その時の(恐らく実際の)音声が残っているのだが(この音声が流れる間、画面は当時の様子を再現した絵が映し出される。恐らくだが、バルボラが描いたのだろう)、その中で彼女は裁判官に「彼と話してもいいかしら?」と断りを入れた上で、初めて会ったベルティルに対してこんなことを言った。
『画家として聞くわね?
また会えるかしら?
あなたを描かせてほしい』
そしてバルボラは本当に、8年間の刑期を終えた(って映画では言ってた気がするのだけど、さすがに長いよなぁ、と思ったら、公式HPには75日って書かれてる。何か捉え間違えたようだ)ベルティルをアトリエに呼び、彼の絵を描くことにしたのである。

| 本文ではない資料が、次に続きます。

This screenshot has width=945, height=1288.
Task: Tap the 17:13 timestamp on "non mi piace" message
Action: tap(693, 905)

本作は冒頭からしばらくの間バルボラ視点の映像で進んでいくのだが、中盤ぐらいからベルティル視点の映像も挿入されるようになる。そしてその中でベルティルはこの時のことについて、「仕返しするつもりだろう」「晒し者にしたいのか」みたいに思っていたことを明かしている。
しかしバルボラにはそんなつもりは毛頭なかった。彼女は純粋に、ベルティルという人間に対して惹かれていたのだ。

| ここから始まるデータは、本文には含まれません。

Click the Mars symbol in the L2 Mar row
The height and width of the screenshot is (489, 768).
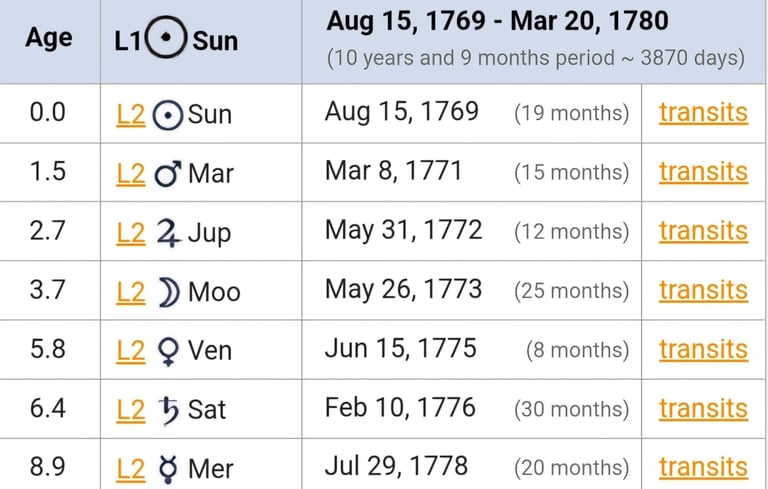[167, 173]
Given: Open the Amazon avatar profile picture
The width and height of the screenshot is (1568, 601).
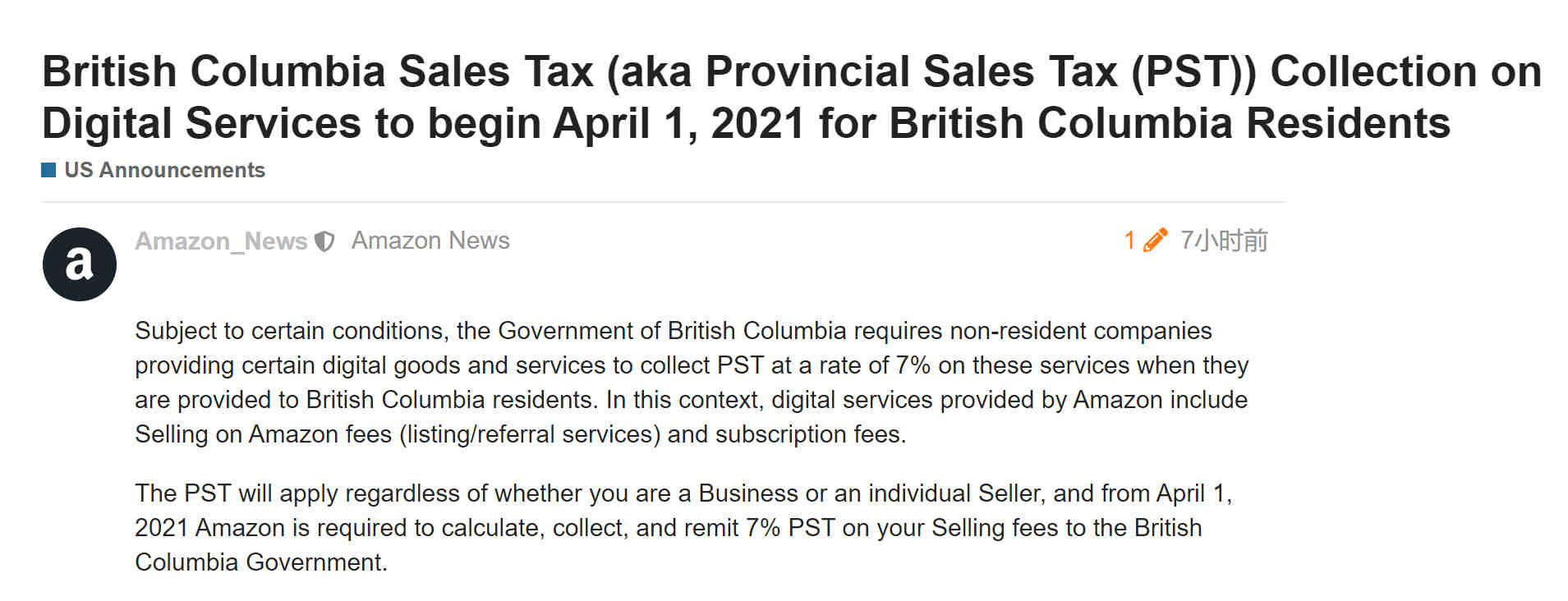Looking at the screenshot, I should point(79,264).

そんなバルボラについて映画の中で詳しく語るのがベルティルである、というのはなかなか奇妙な事実だろう。バルボラには、決して売れているとは言えない彼女のアーティスト活動を金銭面でも精神面でも支えてくれているボーイフレンド・オイスタインがいるのだが、彼はバルボラを心配するあまり、作中では彼女と口論するような場面ばかりが印象に残っている。そしてバルボラは、自身の胸の内を、ベルティルに話しているというわけだ。

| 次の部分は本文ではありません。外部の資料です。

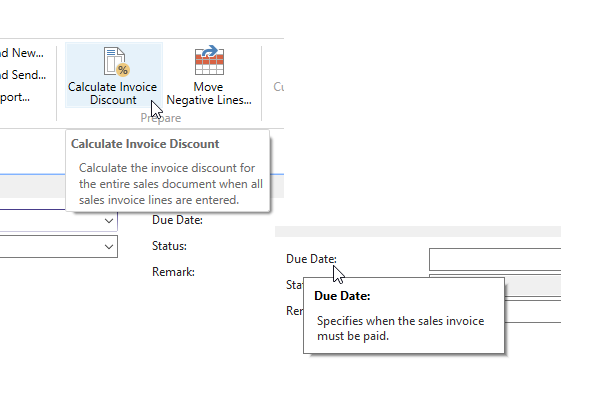Click the bold Due Date tooltip heading
The image size is (593, 404).
(x=342, y=296)
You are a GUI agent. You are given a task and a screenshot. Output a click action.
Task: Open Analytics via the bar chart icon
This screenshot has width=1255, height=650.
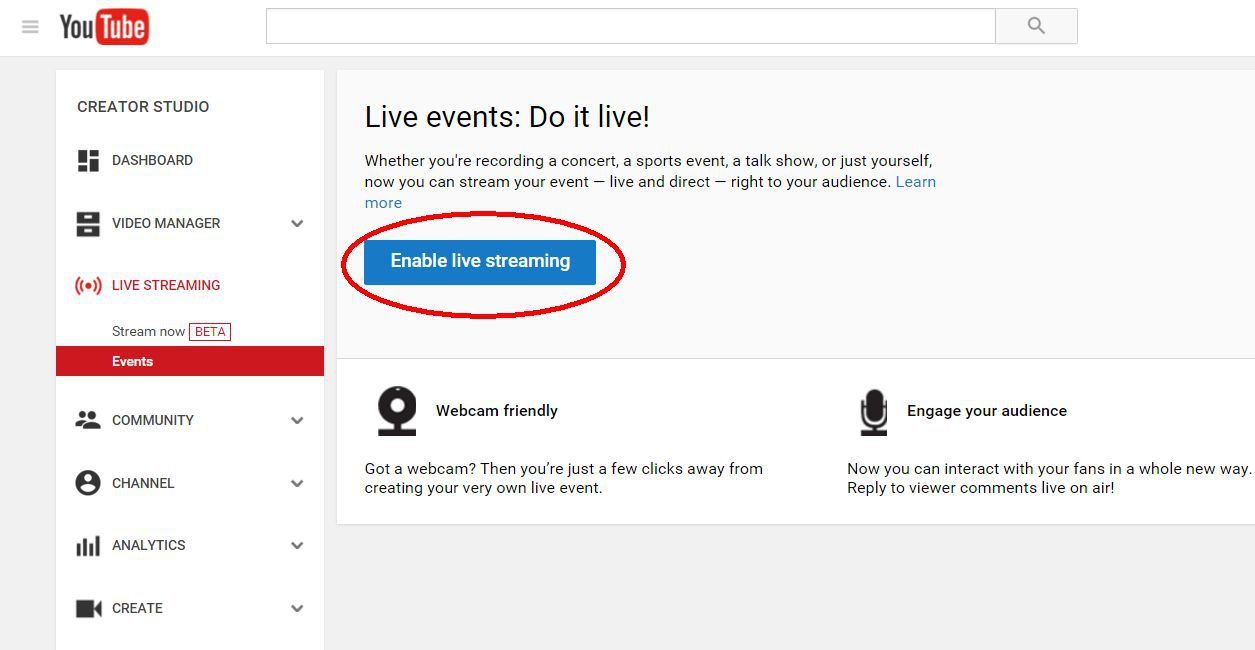(x=87, y=545)
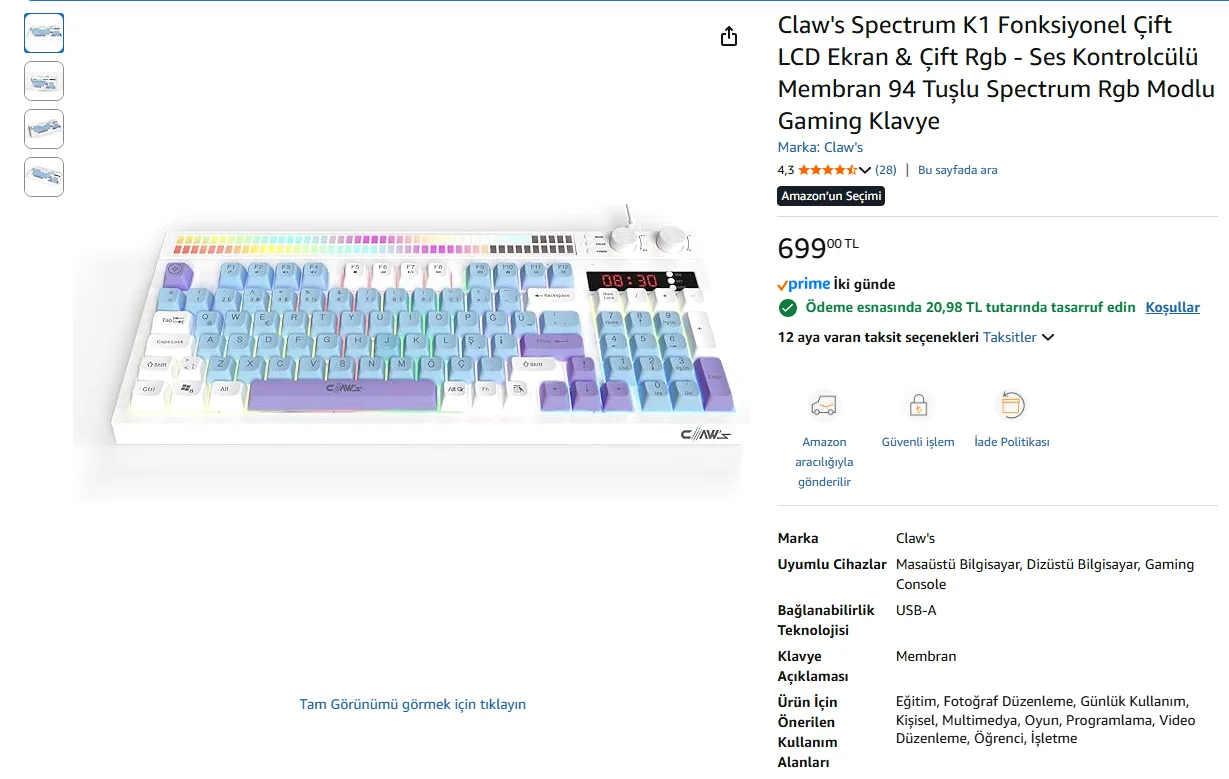Viewport: 1229px width, 779px height.
Task: Select the first product thumbnail
Action: click(44, 33)

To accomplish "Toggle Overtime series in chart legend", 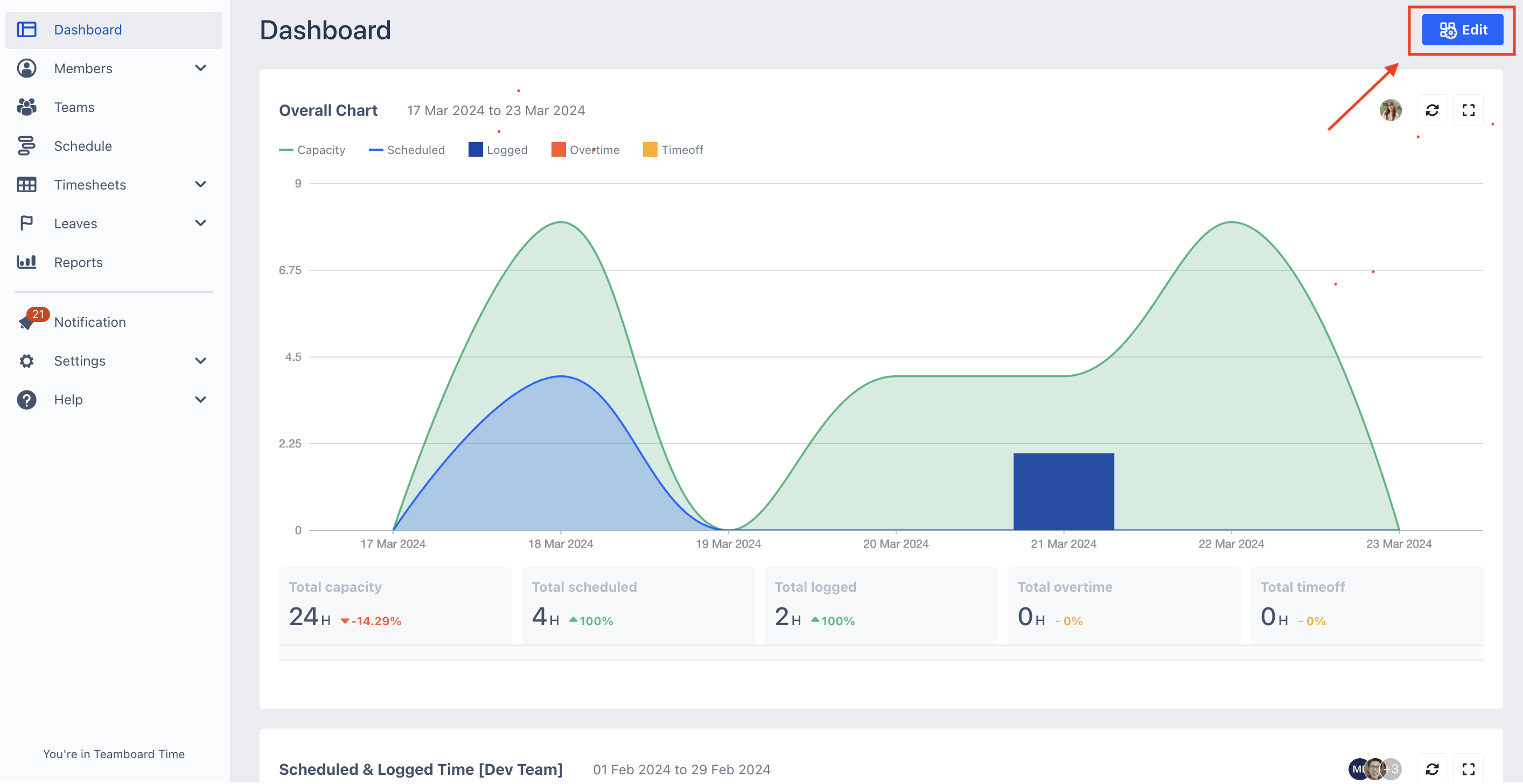I will [585, 150].
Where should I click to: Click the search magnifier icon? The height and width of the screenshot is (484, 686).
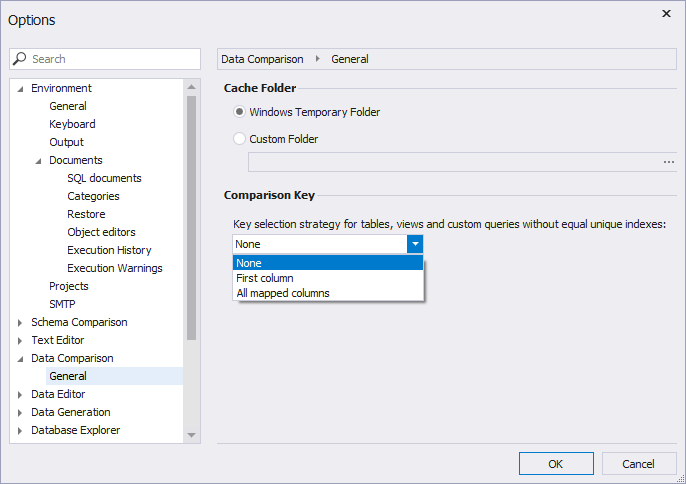19,59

ベルティル曰く、バルボラは「死に惹かれている」のだそうだ。名前のない墓石の主が1939年に亡くなったユダヤ人のものだと知って花を手向けたり、初めて「死」に触れたのは10歳の時、チェコの路上で人が倒れていた時で、とても惹きつけられたみたいなことを、ベルティルが語っていた。
また、作中では、「バルボラがDV男に殴られていた」という事実を観客が知るのは、ベルティルの口からが先だ。後にオイスタインが、DVの元彼との関係についてさらに詳しく話す場面があるのだが(それはそれで実に奇妙な話なのだが)、観客からの見え方的にはそんな話も「バルボラがベルティルに心を許しているのだ」という風に映る。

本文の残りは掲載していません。